I sardi citati nella Divina Commedia
Sono soltanto due i sardi citati nella divina opera dantesca. Si tratta di Michele Zanche e Frate Gomita che governò il Giudicato di Gallura, ma fu impiccato per ordine del Nino Visconti per aver liberato alcuni nemici del Giudicato.
Il poeta li colloca nel XXII canto dell’Inferno, tra i cosiddetti “barattieri”, colpevoli di aver usato le loro cariche pubbliche per arricchirsi attraverso la compravendita di provvedimenti, permessi e privilegi.
Si tratta, in pratica, del moderno reato di concussione, la stessa accusa, falsa, rivolta a Dante dai Guelfi Neri di Firenze al momento dell’esilio.
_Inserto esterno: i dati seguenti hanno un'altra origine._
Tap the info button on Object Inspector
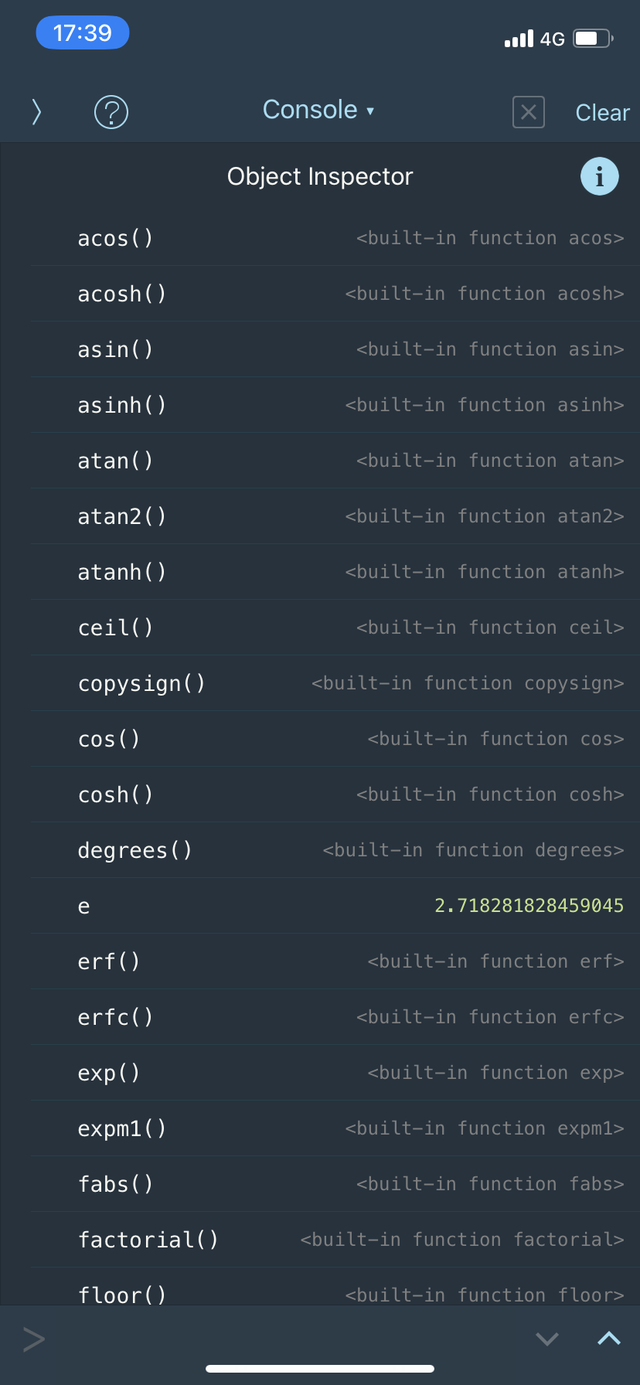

I “barattieri” giacciono immersi nella pece bollente che li ricopre totalmente, sorvegliati dai Malebranche. Essi sono demoni alati, armati di bastoni uncinati coi quali afferrano e straziano ogni dannato che tenti di emergere in superficie.
Fonti d’ispirazione
Pare che il Vate si sia ispirato all’architettura difensiva pisana presente nel quartiere Castello a Cagliari quando, nell’Inferno, parla di un luogo chiamato Malebolge. Si tratta dell’VIII cerchio, i cui dieci fossati sono cerchiati da mura simili a fortificazioni di un castello.
Come vede Dante i Sardi
Di estremo interesse, la visione che Dante dà della Sardegna e della sua popolazione, quando di essa ne coglie i particolari che in qualche modo la unisce.
Dante colse e mise in evidenza una caratteristica dei Sardi, certamente rilevata fra i familiari isolani delle famiglie Visconti e Malaspina, e viva anche ai giorni nostri: quella che i Sardi per loro natura sono poco loquaci, ma, quando alcuni di essi si incontrano fuori dell’Isola, la loro nostalgia è tale che s’intrattengono, anche senza conoscersi, sulle cose della loro terra.
Argomento inesauribile, per il quale il loro parlare diventa sciolto e le lingue lor non si sentono stanche.
Dante non considera i Sardi propriamente italiani
Parrebbe che il vecchio Dante non fosse proprio convinto sul fatto che la Sardegna fosse una terra propriamente italiana.
Non lo era geograficamente, di sicuro, e non lo era linguisticamente (nonostante i legami con Pisa di quel periodo storico).
Famoso il passo del De vulgari eloquentia il trattato in latino con cui Dante voleva dimostrare la dignità della lingua volgare.
In questo caso, il poeta fiorentino prese un abbaglio: scambiò la tradizionale lingua sarda per una greve imitazione della nobile lingua latina.
Una considerazione abbondantemente sconfessata da generazioni di linguisti. In quanto il sardo, nelle varianti barbaricina e logudorese, è considerato a pieno titolo una lingua romanza, per giunta quella con il minor grado di evoluzione dal latino.
Certo, da quanto emerge dai molteplici riferimenti, Dante non ha avuto gentili parole nei confronti della Sardegna. Come quando afferma che i Sardi appaiono gli unici a non disporre di un proprio volgare, limitandosi ad imitare la grammatica italiana (allora in latino) come le scimmie imitano gli umani.
Ma da uno che inveiva persino contro la sua Firenze, o contro Pisa augurandosi che venisse inondata, o contro i genovesi, che venissero cancellati dalla faccia della terra, e così via, non ci si sarebbe potuto aspettare la benevolenza.
In ogni caso, le considerazioni dantesche rappresentano un’ulteriore testimonianza di come le vicende della Sardegna tardomedievale non fossero per nulla scollegate dal contemporaneo contesto italiano. E l’interesse per l’isola fosse, forse, motivo di una sua conoscenza diretta per averla vissuta in prima persona.
Non ci resta pertanto d’immaginarlo allora ad osservare il mare dalle nostre coste, respirare il nostro maestrale assaporare la nostra cucina, sperando che questo sia stato fonte d’ispirazione per le sue opere.